== AVAILABLE RECORDS ==
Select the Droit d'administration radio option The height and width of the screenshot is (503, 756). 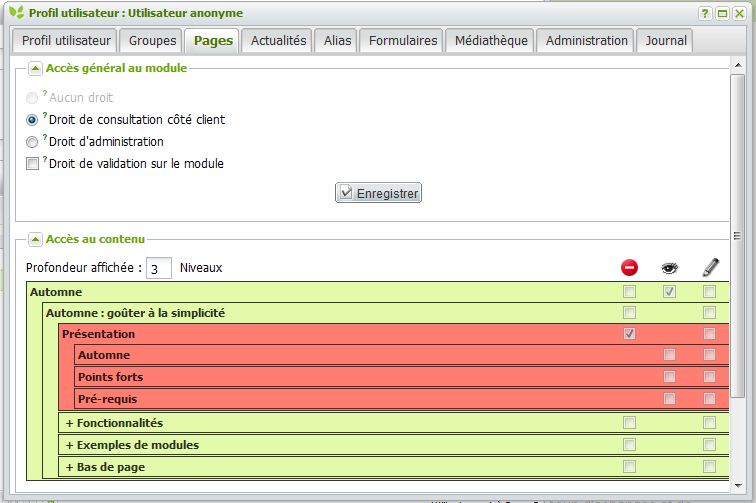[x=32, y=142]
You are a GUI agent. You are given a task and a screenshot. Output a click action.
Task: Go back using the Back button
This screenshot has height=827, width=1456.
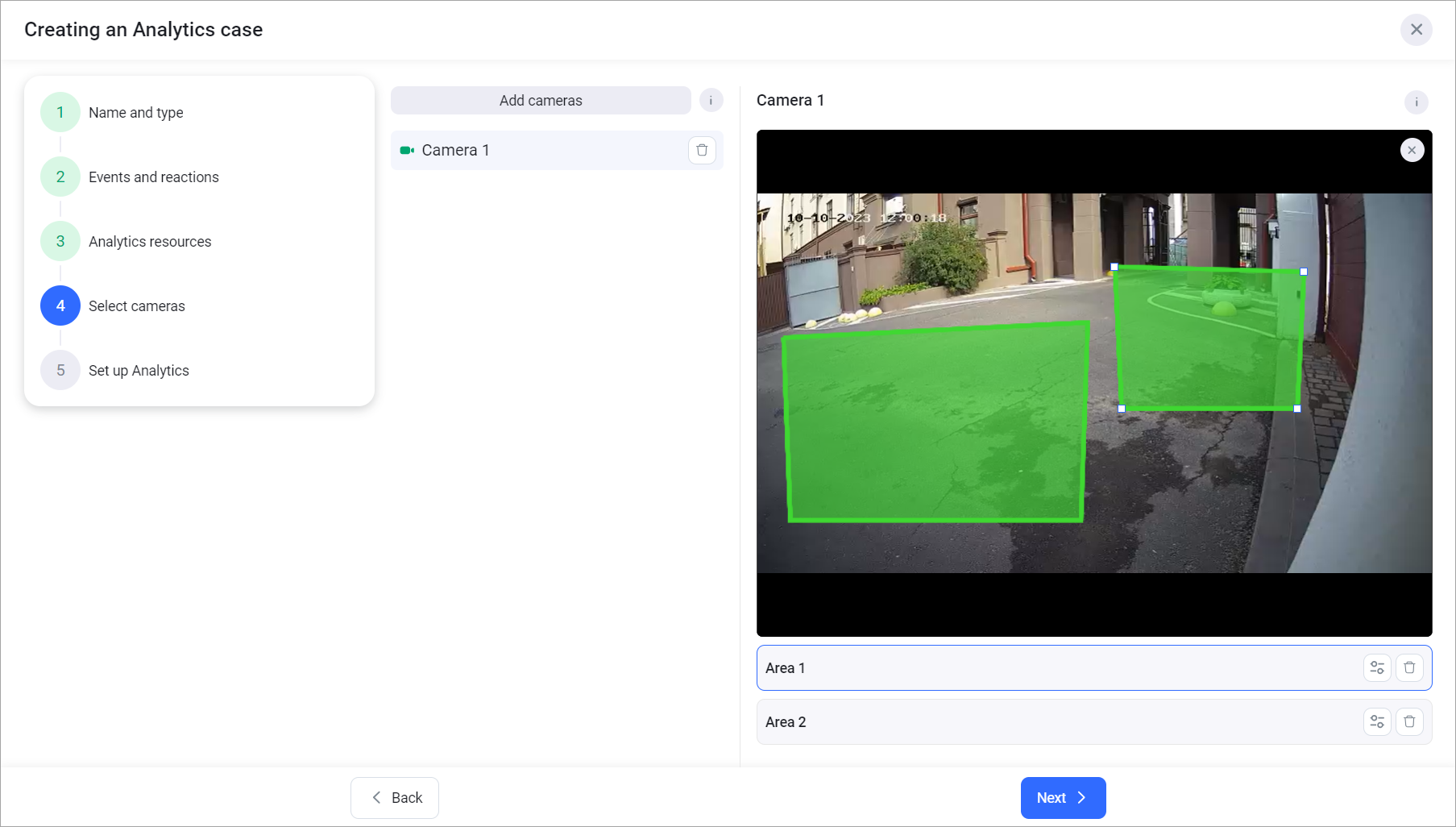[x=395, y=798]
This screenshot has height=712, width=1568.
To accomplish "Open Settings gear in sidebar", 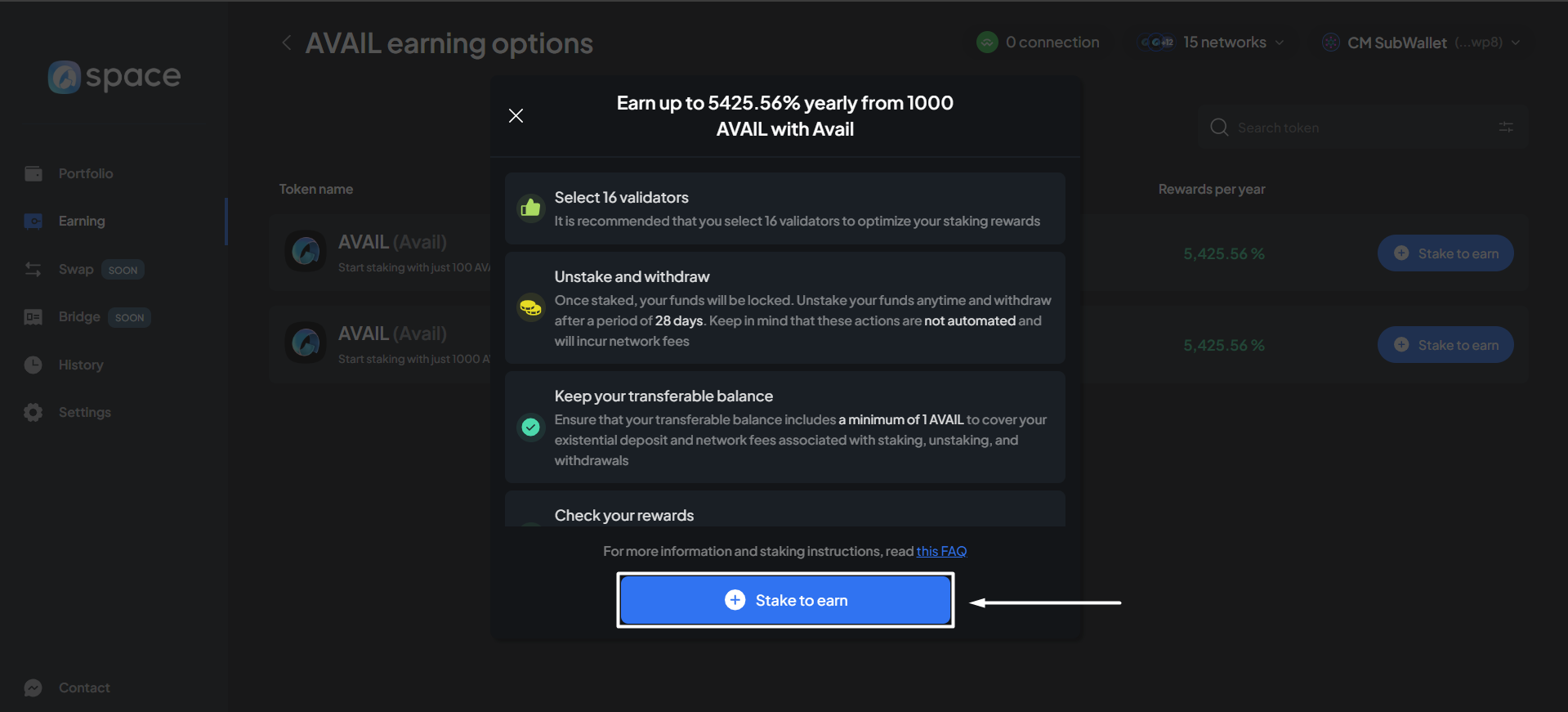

== WHAT YOU SHOULD DO ==
Repeat word for word the lines from the one holding "You are a GUI" through the last line of the listing above, including both ends. Drop the pictures.

== ANSWER SPACE ==
You are a GUI agent. You are given a task and a screenshot. Output a click action.
Task: Go back using the Back button
This screenshot has height=827, width=1456.
[x=395, y=798]
This screenshot has height=712, width=1568.
To accomplish "Open Settings gear in sidebar", 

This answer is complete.